Copy out the lines of the listing from the line with "coordinates (824, 1124)." to the line with "power-button is located", both included, reproducing each one without change.

::::

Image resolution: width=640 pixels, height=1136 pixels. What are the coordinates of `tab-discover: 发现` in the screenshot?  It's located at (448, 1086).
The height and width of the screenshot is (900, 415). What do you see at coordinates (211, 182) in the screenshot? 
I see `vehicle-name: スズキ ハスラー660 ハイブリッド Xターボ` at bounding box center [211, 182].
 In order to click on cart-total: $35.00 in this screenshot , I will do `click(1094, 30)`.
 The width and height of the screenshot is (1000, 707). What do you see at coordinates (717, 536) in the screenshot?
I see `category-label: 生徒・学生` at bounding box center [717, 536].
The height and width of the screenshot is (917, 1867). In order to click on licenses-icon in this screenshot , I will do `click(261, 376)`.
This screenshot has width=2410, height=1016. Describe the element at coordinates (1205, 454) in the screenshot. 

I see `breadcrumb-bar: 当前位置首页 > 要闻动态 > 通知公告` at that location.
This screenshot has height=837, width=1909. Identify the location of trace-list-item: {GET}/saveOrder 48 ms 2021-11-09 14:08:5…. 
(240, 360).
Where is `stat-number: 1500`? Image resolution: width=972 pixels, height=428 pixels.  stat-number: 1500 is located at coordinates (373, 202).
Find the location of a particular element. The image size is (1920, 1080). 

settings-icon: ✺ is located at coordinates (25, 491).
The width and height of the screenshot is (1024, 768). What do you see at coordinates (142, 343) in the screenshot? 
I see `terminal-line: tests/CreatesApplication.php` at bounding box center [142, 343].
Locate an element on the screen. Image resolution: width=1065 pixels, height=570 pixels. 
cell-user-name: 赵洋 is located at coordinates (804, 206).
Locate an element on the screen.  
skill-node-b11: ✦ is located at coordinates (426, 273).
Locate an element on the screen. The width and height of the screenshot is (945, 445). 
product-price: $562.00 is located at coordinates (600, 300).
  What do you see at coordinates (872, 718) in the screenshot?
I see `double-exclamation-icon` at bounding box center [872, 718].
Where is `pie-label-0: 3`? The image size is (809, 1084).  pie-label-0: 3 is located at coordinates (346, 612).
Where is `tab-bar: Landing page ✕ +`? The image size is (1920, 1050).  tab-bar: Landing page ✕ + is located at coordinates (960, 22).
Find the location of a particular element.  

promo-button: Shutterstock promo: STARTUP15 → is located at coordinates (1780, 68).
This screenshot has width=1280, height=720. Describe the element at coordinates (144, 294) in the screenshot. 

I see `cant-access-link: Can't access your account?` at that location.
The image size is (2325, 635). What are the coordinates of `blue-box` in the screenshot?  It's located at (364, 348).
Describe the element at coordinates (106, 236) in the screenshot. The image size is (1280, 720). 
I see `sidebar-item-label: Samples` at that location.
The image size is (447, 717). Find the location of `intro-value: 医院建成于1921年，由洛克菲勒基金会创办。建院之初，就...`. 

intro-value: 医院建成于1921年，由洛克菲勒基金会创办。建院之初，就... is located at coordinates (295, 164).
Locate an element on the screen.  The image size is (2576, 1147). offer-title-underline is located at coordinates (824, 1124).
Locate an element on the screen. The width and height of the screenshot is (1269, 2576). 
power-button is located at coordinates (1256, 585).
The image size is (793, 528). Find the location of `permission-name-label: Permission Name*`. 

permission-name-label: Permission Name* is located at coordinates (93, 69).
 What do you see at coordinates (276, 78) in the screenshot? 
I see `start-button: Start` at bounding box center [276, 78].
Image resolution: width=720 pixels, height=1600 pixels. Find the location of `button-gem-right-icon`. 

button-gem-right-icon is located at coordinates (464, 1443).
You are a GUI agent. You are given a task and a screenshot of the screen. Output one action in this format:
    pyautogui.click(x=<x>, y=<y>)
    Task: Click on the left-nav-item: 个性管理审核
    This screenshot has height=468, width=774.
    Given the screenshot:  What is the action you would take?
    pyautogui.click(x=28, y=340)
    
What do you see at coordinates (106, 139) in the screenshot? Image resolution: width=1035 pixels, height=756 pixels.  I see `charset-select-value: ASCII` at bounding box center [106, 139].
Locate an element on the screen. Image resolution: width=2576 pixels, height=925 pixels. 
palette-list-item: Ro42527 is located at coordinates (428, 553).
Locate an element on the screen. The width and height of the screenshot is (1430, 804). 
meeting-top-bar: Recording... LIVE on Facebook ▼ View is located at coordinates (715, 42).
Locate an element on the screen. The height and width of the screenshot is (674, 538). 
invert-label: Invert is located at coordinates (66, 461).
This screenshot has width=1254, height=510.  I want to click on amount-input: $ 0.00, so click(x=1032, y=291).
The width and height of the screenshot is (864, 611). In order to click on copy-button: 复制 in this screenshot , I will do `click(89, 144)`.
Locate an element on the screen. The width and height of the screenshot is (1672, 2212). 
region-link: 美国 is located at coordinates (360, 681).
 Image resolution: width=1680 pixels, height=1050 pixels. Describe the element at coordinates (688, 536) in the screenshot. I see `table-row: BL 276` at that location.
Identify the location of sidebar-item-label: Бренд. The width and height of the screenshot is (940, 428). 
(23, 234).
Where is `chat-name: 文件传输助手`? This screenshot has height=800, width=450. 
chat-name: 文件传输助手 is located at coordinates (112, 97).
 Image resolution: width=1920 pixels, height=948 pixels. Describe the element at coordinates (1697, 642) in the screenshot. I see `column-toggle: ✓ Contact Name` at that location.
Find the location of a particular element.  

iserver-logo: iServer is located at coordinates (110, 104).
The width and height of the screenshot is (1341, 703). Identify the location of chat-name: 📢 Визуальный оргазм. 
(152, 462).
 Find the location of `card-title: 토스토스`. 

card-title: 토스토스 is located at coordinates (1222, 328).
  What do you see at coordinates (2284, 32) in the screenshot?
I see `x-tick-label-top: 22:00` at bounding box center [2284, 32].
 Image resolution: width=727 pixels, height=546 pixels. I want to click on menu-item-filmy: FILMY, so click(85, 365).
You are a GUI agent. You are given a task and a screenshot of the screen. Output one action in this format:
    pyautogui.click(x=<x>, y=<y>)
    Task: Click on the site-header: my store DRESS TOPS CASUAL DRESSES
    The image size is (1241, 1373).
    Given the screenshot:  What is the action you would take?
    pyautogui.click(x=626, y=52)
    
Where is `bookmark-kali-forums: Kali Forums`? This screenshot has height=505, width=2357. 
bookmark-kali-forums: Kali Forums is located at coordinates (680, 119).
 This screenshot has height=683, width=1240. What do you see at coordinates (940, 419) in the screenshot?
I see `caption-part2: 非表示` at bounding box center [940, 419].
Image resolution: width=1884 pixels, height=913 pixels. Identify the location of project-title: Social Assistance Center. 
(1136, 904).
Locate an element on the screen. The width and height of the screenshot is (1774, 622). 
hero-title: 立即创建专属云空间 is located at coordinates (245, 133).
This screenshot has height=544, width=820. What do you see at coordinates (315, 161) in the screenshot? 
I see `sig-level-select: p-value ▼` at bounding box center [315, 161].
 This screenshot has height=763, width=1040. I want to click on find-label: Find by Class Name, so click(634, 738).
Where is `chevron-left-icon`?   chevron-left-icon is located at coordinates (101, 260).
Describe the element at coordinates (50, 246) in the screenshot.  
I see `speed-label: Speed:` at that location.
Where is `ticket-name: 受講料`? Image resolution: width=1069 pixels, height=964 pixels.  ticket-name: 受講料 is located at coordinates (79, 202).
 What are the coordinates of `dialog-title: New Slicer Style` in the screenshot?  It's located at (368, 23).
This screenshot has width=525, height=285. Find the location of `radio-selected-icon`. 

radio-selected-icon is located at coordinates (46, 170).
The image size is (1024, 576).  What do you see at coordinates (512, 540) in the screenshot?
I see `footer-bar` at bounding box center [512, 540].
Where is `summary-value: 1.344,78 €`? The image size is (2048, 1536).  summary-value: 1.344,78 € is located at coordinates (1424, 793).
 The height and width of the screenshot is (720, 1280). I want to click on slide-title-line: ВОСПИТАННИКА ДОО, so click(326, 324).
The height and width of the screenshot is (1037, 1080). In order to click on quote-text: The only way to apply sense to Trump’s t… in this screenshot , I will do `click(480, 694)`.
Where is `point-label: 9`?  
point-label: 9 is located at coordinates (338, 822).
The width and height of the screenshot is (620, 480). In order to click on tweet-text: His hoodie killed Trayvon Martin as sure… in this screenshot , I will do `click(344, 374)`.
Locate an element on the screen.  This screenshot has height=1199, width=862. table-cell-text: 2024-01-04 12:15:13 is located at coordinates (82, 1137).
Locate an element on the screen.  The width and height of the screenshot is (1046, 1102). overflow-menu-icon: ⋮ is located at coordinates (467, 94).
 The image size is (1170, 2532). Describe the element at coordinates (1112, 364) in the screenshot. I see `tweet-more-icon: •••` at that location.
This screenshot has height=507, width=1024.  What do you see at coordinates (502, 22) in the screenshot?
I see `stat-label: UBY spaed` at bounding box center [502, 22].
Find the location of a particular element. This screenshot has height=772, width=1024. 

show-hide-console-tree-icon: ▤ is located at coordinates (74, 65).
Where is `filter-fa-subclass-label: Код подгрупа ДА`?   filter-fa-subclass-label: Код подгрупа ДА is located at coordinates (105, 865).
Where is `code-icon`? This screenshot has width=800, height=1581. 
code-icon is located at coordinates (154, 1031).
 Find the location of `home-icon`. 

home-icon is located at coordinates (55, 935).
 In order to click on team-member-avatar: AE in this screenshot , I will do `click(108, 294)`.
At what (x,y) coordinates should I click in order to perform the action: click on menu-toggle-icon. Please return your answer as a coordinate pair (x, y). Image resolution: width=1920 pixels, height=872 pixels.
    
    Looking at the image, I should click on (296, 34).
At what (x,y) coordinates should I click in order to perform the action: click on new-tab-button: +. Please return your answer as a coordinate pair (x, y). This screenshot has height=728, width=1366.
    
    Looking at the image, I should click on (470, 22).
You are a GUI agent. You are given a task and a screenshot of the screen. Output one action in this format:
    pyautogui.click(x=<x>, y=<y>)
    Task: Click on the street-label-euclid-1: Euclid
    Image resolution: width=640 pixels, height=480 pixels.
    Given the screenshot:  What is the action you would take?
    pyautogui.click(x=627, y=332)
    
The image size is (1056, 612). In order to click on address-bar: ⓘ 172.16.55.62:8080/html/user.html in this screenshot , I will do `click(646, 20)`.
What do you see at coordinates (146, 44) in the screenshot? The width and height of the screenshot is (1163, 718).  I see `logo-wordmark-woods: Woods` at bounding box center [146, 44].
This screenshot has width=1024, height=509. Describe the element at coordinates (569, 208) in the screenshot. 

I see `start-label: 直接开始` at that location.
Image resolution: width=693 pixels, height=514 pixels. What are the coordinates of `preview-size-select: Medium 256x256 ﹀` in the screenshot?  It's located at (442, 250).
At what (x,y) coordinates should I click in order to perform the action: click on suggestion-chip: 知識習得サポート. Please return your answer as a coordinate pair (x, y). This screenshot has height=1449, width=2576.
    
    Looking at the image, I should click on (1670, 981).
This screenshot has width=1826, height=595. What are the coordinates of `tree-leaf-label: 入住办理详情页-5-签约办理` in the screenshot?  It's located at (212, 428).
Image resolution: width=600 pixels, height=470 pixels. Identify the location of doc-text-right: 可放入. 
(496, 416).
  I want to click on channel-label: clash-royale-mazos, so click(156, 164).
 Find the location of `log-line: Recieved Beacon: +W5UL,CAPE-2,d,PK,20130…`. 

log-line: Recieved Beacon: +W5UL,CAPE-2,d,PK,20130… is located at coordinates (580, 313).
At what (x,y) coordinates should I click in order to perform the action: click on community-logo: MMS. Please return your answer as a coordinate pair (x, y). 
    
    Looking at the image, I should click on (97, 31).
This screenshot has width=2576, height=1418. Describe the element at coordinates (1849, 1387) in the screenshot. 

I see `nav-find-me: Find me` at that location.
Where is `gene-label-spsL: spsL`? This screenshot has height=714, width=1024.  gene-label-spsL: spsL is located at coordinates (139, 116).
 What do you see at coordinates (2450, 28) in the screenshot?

::::

RESPONSE BELOW:
Locate an element on the screen.  The image size is (2576, 1147). offer-title-underline is located at coordinates (824, 1124).
Locate an element on the screen. The width and height of the screenshot is (1269, 2576). 
power-button is located at coordinates (1256, 585).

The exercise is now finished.